The goals that eHazOp/SAFOP study wants to achieve are:

  • Assess and minimise potential hazards to personnel in the nearby of electrical installations
  • Provide a safety review of both the network and the plant design and pinpoint any issue related with safety and operability of whole electrical system
  • Provide a review of operators’ tasks and the level of knowledge and training required.
  • Review the instructions given to the operators (or define the minimum set of instructions required in case of the study of planned installation)
  • Identify areas of improvements to reduce the impact of human errors (in magnitude or frequency)

To reach the goals afore-mentioned an eHazOp/SAFOP study is composed of three analysis:

  • SAfety ANAlysis (SAFAN): similar in method to a HazId analysis, the SAFAN is carried on using keywords and promptwords and focusing on three different targets for each issue (outside personnel, non-electrical staff, electrical staff). This assessment has to be applied to construction, commissioning and operation
  • Safety and Operability Analysis (SYSOP, no acronym here!): similar in method to HazOp analysis, the SYSOP use parameters and promptwords to identify and evaluate deviation from standard operation.
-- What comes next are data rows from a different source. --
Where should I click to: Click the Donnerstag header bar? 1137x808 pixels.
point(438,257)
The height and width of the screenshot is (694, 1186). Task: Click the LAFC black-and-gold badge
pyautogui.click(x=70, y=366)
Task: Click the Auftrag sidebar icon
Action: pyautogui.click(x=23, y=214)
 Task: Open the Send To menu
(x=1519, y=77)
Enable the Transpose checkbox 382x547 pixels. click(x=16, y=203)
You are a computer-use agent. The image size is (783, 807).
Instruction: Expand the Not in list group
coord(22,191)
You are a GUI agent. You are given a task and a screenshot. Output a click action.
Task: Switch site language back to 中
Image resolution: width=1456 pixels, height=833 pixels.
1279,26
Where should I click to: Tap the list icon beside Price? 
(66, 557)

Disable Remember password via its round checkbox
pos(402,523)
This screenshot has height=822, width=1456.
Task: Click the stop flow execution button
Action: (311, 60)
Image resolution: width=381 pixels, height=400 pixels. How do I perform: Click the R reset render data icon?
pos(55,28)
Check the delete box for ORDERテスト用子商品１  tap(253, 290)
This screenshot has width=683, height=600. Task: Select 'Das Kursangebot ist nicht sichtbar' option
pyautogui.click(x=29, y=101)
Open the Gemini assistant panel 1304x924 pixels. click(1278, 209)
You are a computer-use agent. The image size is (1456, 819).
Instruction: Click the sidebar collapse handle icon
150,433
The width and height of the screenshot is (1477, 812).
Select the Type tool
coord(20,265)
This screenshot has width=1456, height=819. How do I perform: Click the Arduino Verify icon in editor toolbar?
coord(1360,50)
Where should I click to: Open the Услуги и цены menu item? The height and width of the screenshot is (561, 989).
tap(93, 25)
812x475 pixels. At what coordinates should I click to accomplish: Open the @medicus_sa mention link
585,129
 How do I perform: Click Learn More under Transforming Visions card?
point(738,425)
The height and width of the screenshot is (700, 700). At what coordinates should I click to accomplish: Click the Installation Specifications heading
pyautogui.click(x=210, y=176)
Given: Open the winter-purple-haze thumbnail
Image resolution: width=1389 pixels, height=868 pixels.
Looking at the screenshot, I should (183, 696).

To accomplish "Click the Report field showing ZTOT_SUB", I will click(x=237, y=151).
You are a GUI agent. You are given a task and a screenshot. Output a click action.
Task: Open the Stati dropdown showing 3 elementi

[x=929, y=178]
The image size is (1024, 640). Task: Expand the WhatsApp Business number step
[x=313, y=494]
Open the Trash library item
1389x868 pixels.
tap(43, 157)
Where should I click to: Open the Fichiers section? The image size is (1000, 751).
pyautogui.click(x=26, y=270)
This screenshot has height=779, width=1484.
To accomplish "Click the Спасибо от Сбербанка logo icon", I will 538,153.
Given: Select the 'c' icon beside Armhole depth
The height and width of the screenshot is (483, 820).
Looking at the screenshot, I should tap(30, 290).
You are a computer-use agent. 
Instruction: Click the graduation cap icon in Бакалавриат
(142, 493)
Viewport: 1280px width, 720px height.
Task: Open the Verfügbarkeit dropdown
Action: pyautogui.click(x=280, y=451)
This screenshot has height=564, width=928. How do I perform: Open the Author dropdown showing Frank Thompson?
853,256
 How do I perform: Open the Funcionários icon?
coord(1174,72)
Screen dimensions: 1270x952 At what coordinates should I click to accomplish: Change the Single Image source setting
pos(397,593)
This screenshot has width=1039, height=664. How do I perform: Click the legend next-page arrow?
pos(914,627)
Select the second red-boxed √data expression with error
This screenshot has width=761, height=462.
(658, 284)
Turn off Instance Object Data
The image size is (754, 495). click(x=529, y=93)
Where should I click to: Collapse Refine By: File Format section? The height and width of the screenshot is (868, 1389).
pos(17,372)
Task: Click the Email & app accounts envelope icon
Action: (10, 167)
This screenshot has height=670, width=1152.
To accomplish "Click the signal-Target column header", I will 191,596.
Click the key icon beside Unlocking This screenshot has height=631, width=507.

Each deviation is studied filling the causes, consequences, safeguards and recommendations fields.
  • OPerator Task Analysis (OPTAN): this analysis focuses on operators and the tasks they are called to perform. To prepare this analysis the main duties will be splitted in key tasks that need to be paired to knowledge, procedure and training (done or to be planned).

If eHazOp/SAFOP is performed on an existing plant the analysis can be developed together (best approach asks for SAFAN first, SYSOP later and OPTAN last).

If eHazOp/SAFOP is performed on a planned plant, these studies can be developed once the information needed for each among them is available. Typically OPTAN is developed once SAFAN and SYSOP are completed and “frozen”.

Of course nothing will forbid using only one or two of the three different analysis in case, for example, operator tasks definition is out of SoW of the engineering company appointed with the design.